WORK INSTRUCTIONS: Please copy the entries below again, beginning at the line that has "The width and height of the screenshot is (640, 1136)." and stopping after the line that has "point(417,446)", renaming "heart icon" to "heart button" and leaving everything else unchanged.

DATA LINES:
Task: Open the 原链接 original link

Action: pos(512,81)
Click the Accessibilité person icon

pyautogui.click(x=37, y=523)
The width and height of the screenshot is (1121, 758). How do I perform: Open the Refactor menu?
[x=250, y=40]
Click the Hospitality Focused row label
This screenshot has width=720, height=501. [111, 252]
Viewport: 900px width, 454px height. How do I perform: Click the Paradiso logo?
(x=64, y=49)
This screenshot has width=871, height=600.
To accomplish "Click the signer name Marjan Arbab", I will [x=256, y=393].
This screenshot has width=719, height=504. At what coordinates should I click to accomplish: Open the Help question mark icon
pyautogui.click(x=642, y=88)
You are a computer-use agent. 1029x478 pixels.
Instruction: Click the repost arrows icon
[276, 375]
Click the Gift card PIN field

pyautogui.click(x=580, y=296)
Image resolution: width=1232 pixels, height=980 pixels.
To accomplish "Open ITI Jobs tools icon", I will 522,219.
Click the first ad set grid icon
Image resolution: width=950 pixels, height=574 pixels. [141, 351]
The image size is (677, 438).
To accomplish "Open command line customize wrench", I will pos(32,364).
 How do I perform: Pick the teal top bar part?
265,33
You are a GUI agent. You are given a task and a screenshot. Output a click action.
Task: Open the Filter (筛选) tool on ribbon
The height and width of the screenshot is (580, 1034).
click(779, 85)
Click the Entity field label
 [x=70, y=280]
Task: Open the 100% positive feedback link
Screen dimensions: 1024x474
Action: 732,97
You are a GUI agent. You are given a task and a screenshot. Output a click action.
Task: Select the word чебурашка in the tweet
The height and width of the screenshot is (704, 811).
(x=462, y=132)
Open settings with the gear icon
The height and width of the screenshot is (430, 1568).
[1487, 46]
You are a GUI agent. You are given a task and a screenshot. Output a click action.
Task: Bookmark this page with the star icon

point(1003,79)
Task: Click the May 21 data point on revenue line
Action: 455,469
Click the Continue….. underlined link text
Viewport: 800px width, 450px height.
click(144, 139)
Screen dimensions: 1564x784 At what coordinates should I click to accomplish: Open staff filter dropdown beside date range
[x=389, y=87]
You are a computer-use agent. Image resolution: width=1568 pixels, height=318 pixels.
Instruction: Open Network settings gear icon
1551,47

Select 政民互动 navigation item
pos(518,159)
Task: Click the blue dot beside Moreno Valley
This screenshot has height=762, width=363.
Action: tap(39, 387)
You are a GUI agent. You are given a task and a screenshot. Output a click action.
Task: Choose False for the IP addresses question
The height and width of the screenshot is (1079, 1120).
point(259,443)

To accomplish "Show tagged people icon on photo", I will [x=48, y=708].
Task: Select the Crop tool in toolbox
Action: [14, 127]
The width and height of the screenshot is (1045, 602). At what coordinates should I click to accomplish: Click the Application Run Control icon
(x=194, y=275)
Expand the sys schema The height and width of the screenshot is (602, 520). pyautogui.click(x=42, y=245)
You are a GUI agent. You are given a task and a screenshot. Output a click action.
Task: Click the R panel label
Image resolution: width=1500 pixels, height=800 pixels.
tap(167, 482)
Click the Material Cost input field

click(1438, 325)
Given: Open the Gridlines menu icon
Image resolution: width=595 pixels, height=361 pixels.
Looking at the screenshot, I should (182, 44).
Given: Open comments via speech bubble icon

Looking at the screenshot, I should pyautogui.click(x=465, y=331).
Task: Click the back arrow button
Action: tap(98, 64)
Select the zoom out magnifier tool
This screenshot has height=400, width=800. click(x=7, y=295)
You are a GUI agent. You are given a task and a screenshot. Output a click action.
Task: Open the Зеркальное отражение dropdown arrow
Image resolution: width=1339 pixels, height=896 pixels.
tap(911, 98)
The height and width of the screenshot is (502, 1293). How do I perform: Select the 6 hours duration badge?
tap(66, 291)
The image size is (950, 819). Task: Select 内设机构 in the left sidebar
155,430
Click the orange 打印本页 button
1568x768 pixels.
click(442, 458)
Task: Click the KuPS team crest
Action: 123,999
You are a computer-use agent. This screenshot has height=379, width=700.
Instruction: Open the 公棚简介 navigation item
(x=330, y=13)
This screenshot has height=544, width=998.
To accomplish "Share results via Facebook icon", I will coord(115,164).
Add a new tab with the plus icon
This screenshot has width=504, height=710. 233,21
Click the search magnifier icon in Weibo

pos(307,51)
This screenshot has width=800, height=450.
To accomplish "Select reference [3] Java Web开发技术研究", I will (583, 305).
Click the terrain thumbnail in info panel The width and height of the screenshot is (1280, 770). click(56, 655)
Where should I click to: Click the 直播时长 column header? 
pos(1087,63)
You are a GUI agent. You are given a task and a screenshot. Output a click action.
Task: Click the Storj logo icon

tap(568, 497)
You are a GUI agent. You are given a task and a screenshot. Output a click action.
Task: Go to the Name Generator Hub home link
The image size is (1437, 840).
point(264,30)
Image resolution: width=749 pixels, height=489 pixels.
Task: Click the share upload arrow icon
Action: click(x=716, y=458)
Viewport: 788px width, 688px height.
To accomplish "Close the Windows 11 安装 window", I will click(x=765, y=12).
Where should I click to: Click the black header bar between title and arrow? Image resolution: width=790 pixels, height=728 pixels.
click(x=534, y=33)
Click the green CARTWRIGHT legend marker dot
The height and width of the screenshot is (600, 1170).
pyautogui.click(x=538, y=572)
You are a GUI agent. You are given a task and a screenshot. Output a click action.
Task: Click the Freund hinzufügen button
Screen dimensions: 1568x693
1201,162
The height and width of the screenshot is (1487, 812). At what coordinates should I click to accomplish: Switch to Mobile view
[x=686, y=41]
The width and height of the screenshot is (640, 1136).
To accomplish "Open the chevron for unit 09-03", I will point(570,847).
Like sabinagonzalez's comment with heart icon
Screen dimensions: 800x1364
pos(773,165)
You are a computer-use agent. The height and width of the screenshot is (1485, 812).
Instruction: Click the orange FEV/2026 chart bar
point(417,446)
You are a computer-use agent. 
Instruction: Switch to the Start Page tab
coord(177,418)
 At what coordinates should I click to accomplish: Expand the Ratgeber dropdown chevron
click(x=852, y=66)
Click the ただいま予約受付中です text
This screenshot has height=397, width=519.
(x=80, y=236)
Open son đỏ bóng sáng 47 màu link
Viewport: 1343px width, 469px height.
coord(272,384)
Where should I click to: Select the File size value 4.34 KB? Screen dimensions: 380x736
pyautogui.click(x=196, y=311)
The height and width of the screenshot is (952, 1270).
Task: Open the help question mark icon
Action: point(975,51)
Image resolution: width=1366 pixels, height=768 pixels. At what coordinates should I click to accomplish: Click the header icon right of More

RESULT OF THIS TASK:
The width and height of the screenshot is (640, 1136).
To accomplish "Open the chevron for unit 09-03", I will point(570,847).
Like sabinagonzalez's comment with heart button
Screen dimensions: 800x1364
pos(773,165)
You are a computer-use agent. The height and width of the screenshot is (1485, 812).
Instruction: Click the orange FEV/2026 chart bar
point(417,446)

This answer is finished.